Halle in Hahndorf eröffet nach 20 langen Jahren
Die Eröffnung der Hahndorfer Mehrzweckhalle lässt lange auf sich warten. Foto: Heine
Nach Rückschlägen und Kostensteigerungen auf rund sieben Millionen Euro kann sich Hahndorf doch noch freuen: Die neue Halle wird eröffnet.
Rund 20 Jahre ist es her, dass der damalige CDU-Ratsherr Klaus-Peter Sonnenberg den Antrag für eine neue Mehrzweckhalle in Hahndorf abgegeben hat. Nach 7288 Tagen Kampf und Krampf kann sich der Ortsteil freuen: Die neue Halle wird Ende August eröffnet.
Sieben Millionen Euro hat der Bau gekostet, dafür hat Hahndorf eine 650 Quadratmeter große Halle bekommen plus 70 Quadratmeter Mehrzweckraum auf einem Bauareal von insgesamt 1000 Quadratmetern.

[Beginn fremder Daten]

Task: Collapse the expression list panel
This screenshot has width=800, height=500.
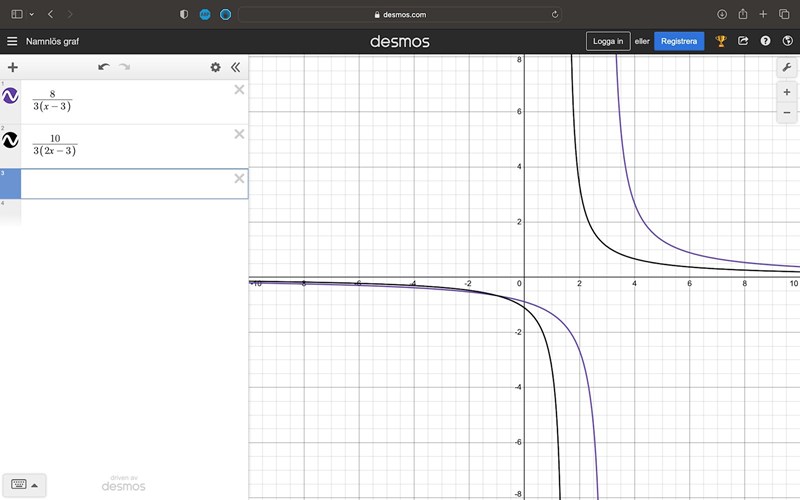Action: pyautogui.click(x=236, y=67)
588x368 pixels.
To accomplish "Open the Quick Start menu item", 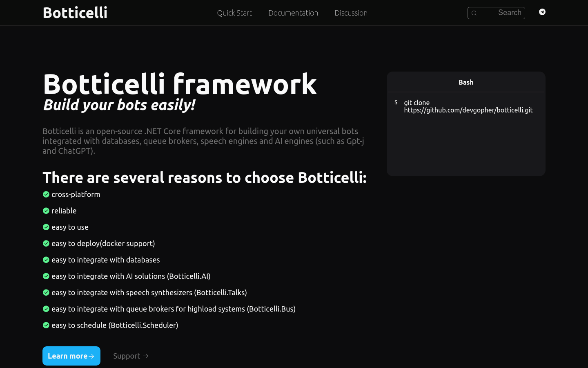I will pyautogui.click(x=234, y=13).
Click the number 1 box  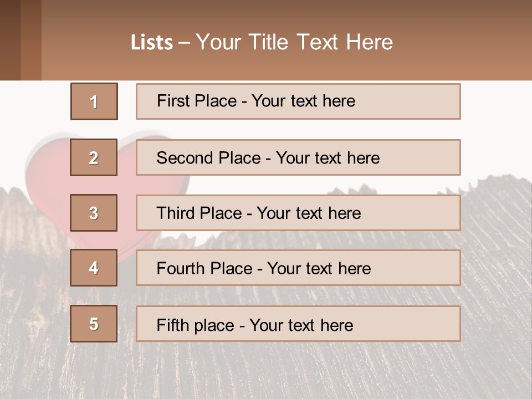coord(94,101)
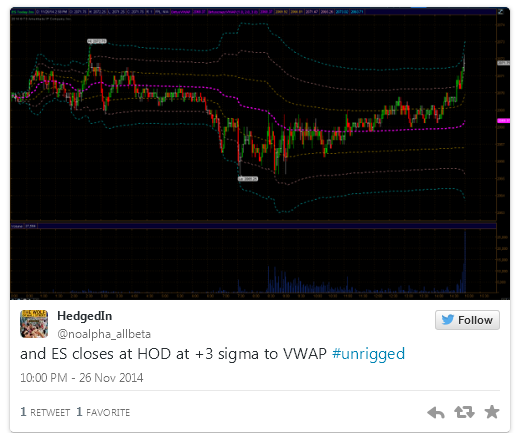The image size is (518, 433).
Task: Click the Twitter bird icon in Follow
Action: 447,320
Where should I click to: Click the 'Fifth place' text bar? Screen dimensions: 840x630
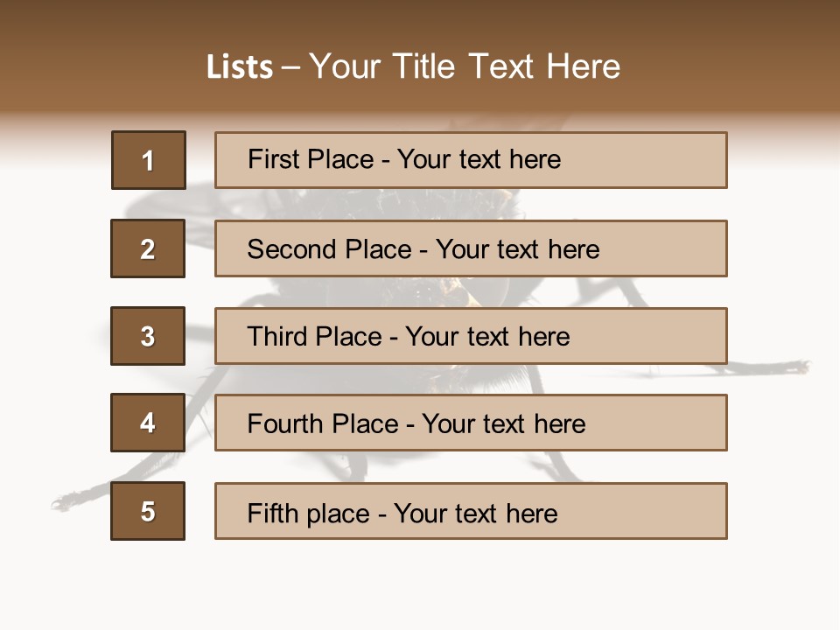pyautogui.click(x=471, y=511)
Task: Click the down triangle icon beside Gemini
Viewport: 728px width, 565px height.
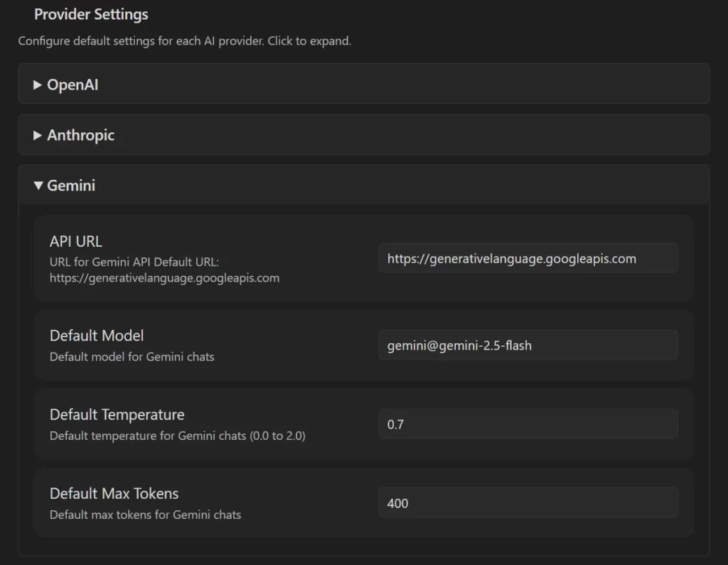Action: pyautogui.click(x=39, y=185)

Rund 3,2 Millionen Euro sind als Fördermittel aus Berlin in das Projekt geflossen, das über die Jahre mit vielen Rückschlägen zurechtkommen musste.
Bei der Grundsteinlegung im November 2022 war noch das Frühjahr 2024 als Starttermin für die neue Halle angepeilt. Doch das Datum wanderte noch einmal mehr ein Jahr nach hinten.
Nicht alles läuft nach Plan
Die Hahndorfer sind Hallen-Kummer indes gewohnt. Auch bis zur Grundsteinlegung lief längst nicht alles nach Plan. Zunächst wartete die Stadt auf Fördergeld – erfolgreich, wie Oberbürgermeisterin Urte Schwerdtner bei dem Ortstermin erklärt. 90 Prozent der ursprünglich kalkulierten Kosten, also jene 3,2 Millionen Euro, sagte das Bundesinnenministerium zu.
Verzögerungen und Kostensteigerungen
Dann stiegen die Preise: Im März 2021 hatte der Rat bereits auf fünf Millionen Euro aufgestockt. Und dabei hat man schon massive Einsparungen vorgenommen – etwa bei der Fassade, den Fenstern oder der Lüftungsanlage. Trotzdem muss die Verwaltung bei den Kosten noch einmal nachbessern. 2022 wird bekannt, dass die Halle nach jüngsten Berechnungen etwas mehr als sieben Millionen Euro kosten soll, also noch einmal zwei Millionen mehr.
Mehr als sieben Millionen Euro
Kurz vor der Grundsteinlegung, bei der auch Hahndorfer Vereinsvorsitzende die Kelle in die Hand nahmen, wirbt die Oberbürgermeisterin noch einmal für den Neubau. Es gebe „wichtige Dinge, die man nicht immer nur unter Kostenaspekten betrachten darf.“ Die Mehrzweckhalle sei in Hahndorf nicht nur Sportstätte, sondern „zentraler Ort der Begegnung“ für Gruppen und Vereine.
In Hahndorf entstehe für die kommenden Jahrzehnte „der Dorftreffpunkt schlechthin“. Lange genug gewartet haben die Hahndorfer bei dieser unendlichen Geschichte ja auch. Im November folgt der nächste große Schritt für ansässige Sportler. Nach 753 Stunden ehrenamtlicher Arbeit wird der neue Begegnungsraum des SV Hahndorf als „kleiner Bruder“ der Mehrzweckhalle eingeweiht.
Ein weiteres Großprojekt steht noch an: Der Fußballplatz soll gedreht und vergrößert werden.